● **Task brief**:
Reproduce the lines below verbatim, from the line with "You are a computer-use agent. Screen" to the line with "pyautogui.click(x=60, y=1845)", including both of those lines.

● **Material**:

********************

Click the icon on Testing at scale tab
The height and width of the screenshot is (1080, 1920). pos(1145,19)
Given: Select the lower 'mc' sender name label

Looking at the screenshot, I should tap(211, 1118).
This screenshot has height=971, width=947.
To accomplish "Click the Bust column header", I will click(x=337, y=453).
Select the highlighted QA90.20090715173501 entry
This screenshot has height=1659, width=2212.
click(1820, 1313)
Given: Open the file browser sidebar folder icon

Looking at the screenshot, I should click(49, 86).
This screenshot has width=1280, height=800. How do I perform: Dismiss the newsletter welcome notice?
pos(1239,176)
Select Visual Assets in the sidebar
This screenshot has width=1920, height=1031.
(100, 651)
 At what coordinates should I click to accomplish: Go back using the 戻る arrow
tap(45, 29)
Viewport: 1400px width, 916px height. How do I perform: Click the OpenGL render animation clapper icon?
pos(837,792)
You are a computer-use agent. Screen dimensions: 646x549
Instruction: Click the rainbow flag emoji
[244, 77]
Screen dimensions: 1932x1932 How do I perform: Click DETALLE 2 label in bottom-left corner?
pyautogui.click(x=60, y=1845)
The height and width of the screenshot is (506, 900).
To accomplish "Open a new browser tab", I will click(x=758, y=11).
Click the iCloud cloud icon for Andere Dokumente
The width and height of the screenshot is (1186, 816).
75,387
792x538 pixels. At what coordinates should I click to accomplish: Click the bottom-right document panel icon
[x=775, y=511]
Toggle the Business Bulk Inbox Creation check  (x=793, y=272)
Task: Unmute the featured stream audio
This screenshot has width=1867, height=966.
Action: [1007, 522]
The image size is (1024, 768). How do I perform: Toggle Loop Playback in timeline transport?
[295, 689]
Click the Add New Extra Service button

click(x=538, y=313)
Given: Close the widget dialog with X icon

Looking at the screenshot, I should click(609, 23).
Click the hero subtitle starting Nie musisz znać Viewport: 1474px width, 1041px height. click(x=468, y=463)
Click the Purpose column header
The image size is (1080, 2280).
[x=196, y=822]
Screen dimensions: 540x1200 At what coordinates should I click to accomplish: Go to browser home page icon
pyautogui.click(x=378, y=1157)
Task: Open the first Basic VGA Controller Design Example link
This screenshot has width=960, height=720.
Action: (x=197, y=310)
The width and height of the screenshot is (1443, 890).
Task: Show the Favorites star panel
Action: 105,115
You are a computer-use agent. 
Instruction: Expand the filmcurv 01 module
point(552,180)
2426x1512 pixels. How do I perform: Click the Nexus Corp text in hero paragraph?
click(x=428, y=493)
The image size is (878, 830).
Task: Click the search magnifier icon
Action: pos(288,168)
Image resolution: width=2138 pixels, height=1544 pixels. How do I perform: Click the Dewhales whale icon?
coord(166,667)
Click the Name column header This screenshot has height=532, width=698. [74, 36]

********************

● **Answer for this exercise**:
You are a computer-use agent. Screen dimensions: 646x549
Instruction: Click the rainbow flag emoji
[244, 77]
Screen dimensions: 1932x1932 How do I perform: Click DETALLE 2 label in bottom-left corner?
pyautogui.click(x=60, y=1845)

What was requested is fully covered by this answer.